As the third alternative (layout "C"), @dryajov proposed "diagonale layout" which allows to append ECC blocks to the datastore, simplify indexing, and simplify adding recovery on top of pure data or replacing recovery scheme with a different one.
I will show it as an example first. Let's we have 3 groups of 5 blocks each and want to add 2 parity blocks to each group. So:
0 1 2 3 4 5 6 7 8 9 10 11 12 13 14 => Data blocks
15 16 17 18 19 20 => Parity blocks
Their layout on 5+2=7 nodes will be:
0 7 14 => Node 0
1 8 15 => Node 1
2 9 16 => Node 2
3 10 17 => Node 3
4 11 18 => Node 4
5 12 19 => Node 5
6 13 20 => Node 6
Dmitry's idea is to place recovery groups to "diagonales" of this matrix, i.e.:
0 8 16 3 11 19 6 => Recovery group 0
7 15 2 10 18 5 13 => Recovery group 1
14 1 9 17 4 12 20 => Recovery group 2
i.e. each group includes exactly one block on each line (i.e. each node), and shifts one position right on each next line.
Mathematically, this means that group #I includes exactly one block from each server #J - the block placed at the column (I+J) mod S. This block absolute number is ((I+J) mod S) * N + J.

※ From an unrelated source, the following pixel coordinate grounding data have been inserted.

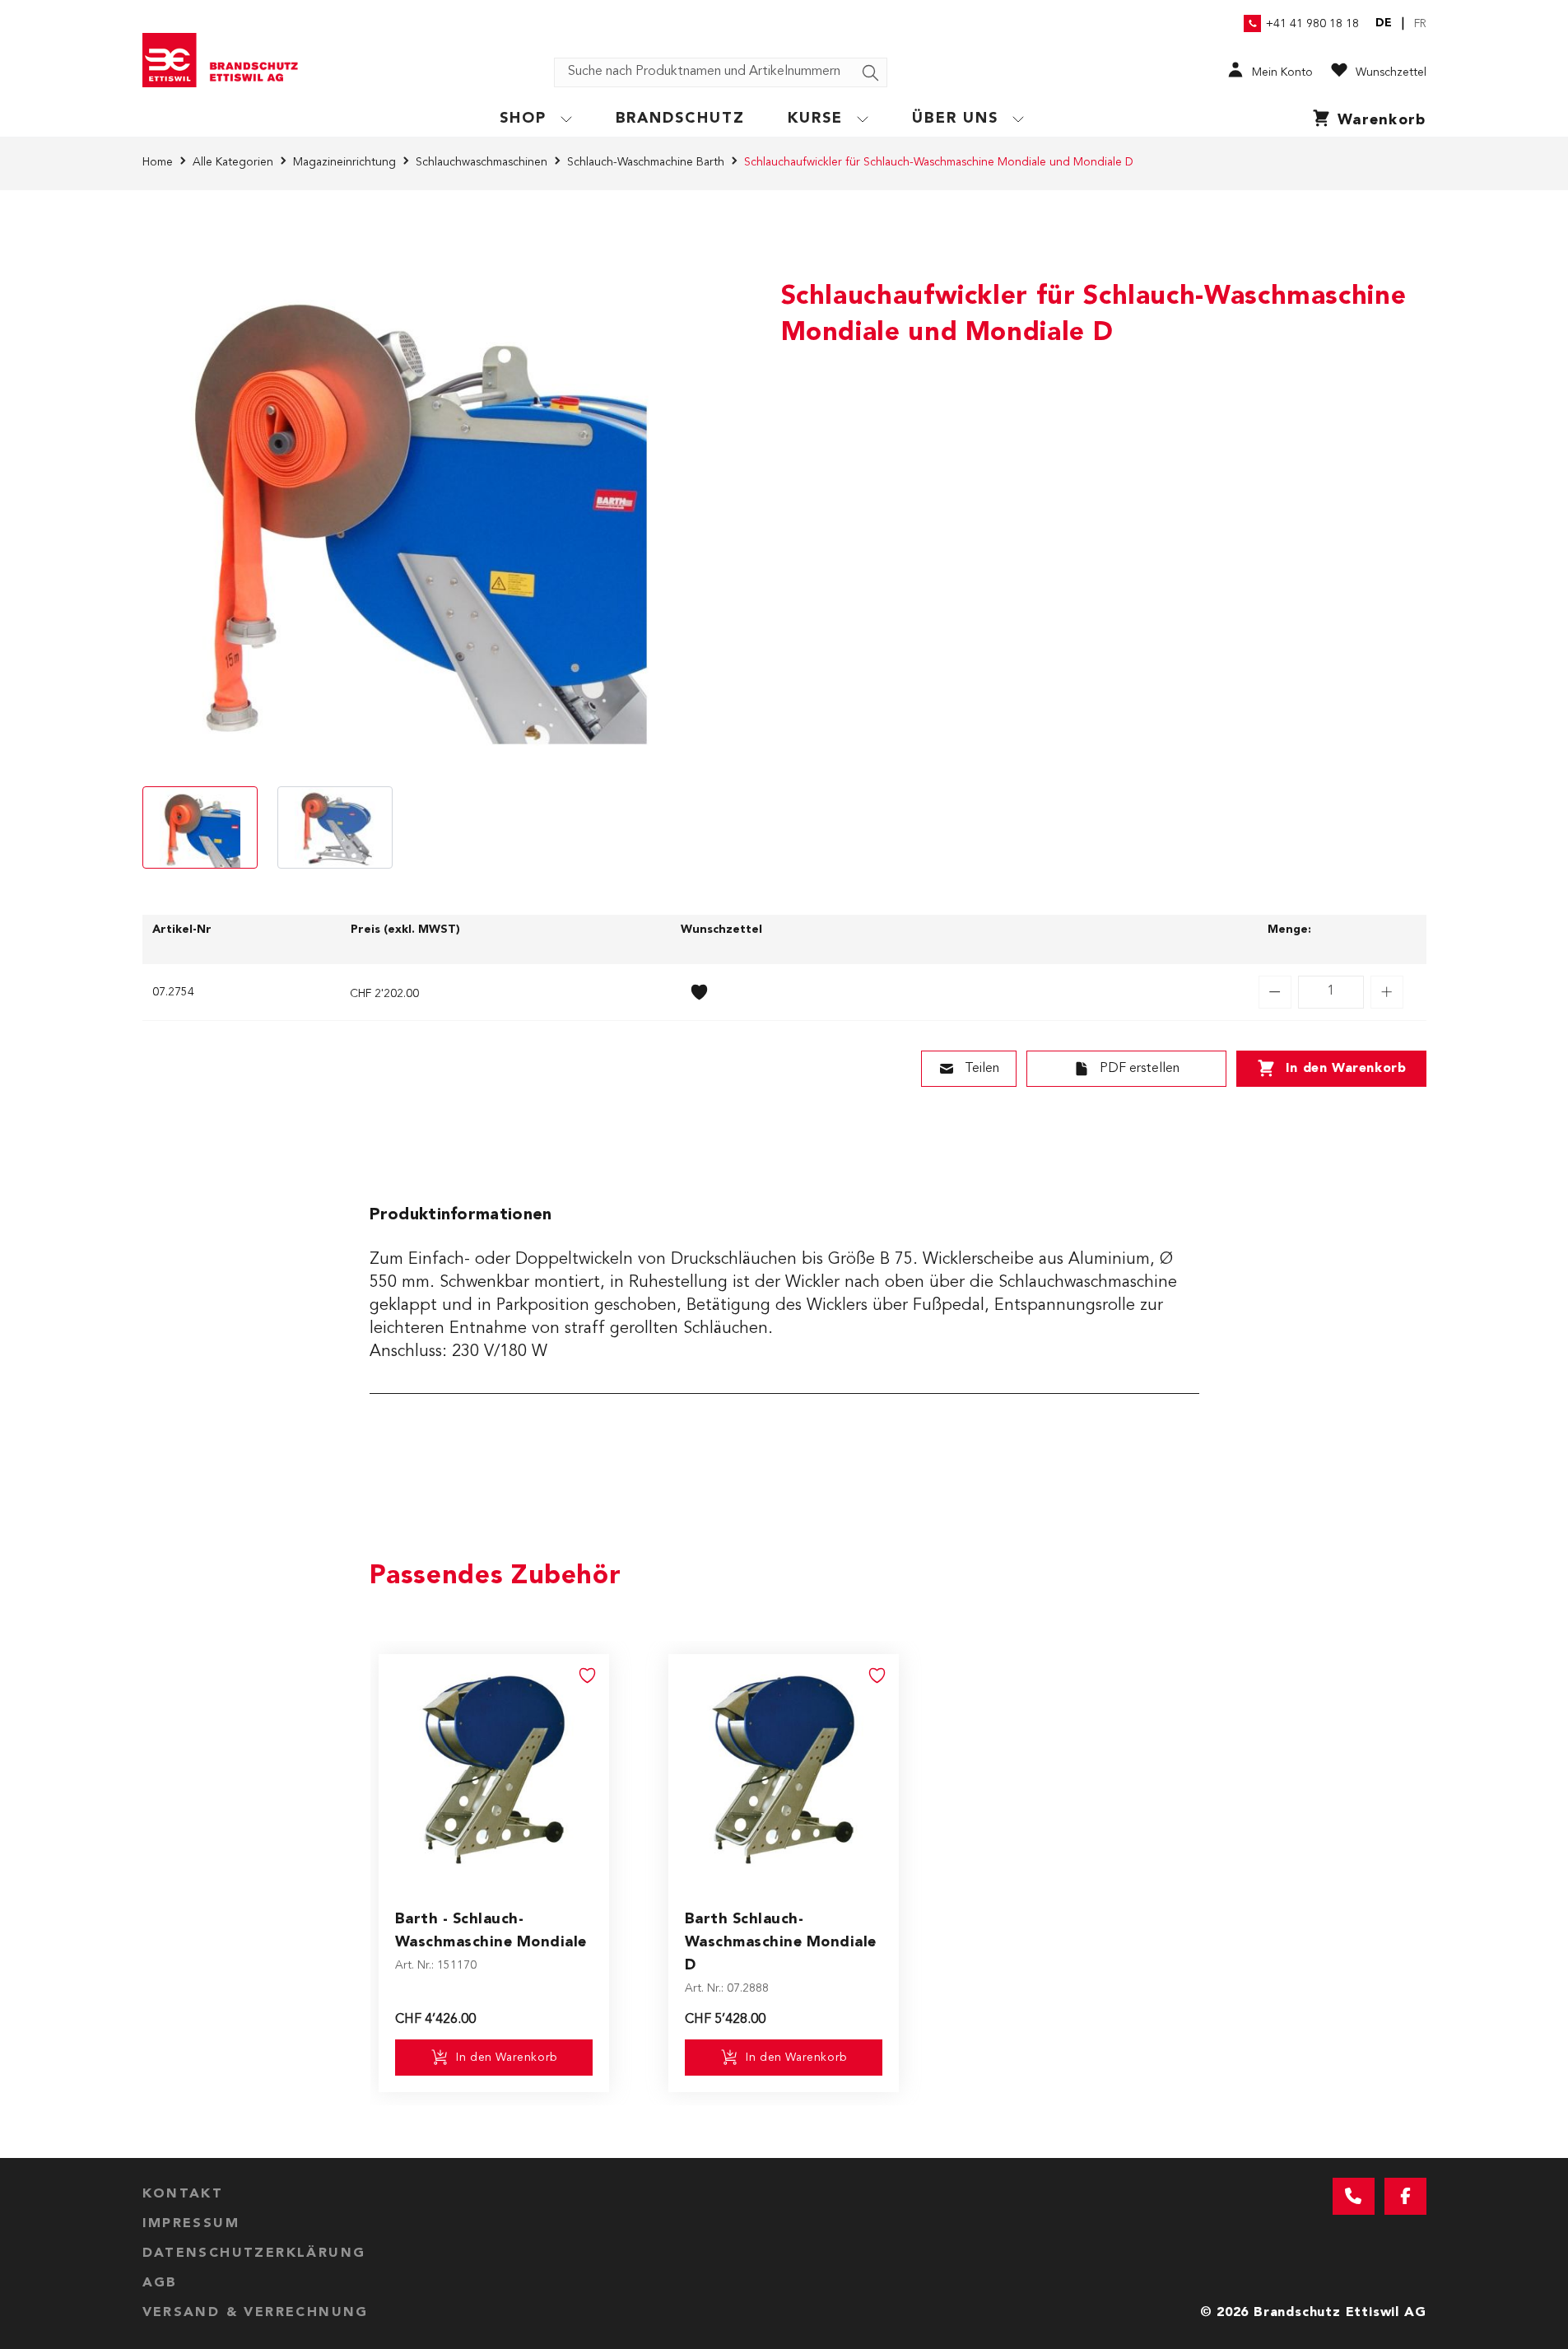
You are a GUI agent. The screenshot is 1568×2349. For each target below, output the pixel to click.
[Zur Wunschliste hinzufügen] (699, 992)
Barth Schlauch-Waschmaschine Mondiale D (781, 1942)
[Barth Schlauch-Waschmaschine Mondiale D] (783, 1769)
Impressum (191, 2223)
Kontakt (183, 2194)
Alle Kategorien (233, 162)
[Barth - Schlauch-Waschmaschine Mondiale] (494, 1769)
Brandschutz (681, 118)
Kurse (815, 118)
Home (157, 162)
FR (1420, 24)
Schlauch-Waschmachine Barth (645, 162)
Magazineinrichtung (344, 162)
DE (1383, 23)
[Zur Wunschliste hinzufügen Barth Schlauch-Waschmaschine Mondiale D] (877, 1675)
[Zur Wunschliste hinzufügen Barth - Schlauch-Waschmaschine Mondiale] (588, 1675)
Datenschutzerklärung (254, 2253)
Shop (523, 118)
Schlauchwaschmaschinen (481, 162)
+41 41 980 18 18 (1312, 24)
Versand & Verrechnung (255, 2312)
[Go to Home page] (226, 60)
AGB (160, 2283)
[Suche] (871, 73)
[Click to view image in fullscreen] (405, 503)
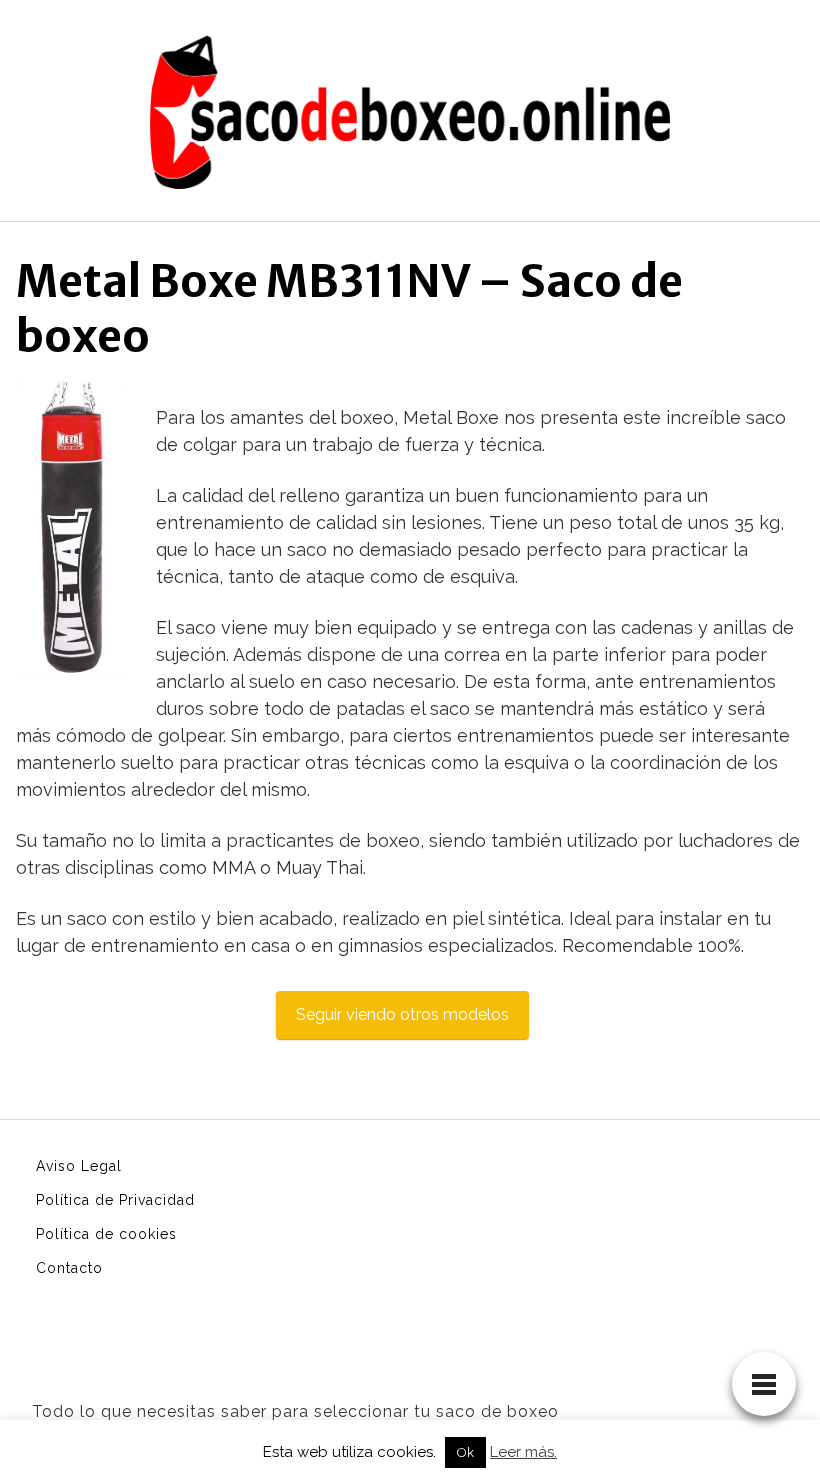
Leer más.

So, the recovery group #I includes blocks with absolute numbers ((I+J) mod S) * N + J for each J in 0..N-1 (N=K+M is 7=5+2, and S=3 in this example).
The "layout B" has advantage for sequential reading when some nodes lost: if we have M+K encoding, then we can receive one block per node from any M nodes and perfrom a single decoding operation to recover M sequential data blocks (because they belongs to the single recovery group). In layout A and layout C, sequential M blocks are distributed among different recovery groups.
F.e. in the picture below we can ready any 4 blocks of [1, 2, 3, 4, P1, P2] and recover first 4 blocks of the file using a single decode operation. With layout A or C, it requires to read more data and perform multiple decoding operations.

The "layout B"
I'm not sure if I follow which layout is which at this point :). It would be helpful if we can write a short summary of each for reference so we can all follow, maybe we can even do this in a separate writeup (in discussions) and reference it here.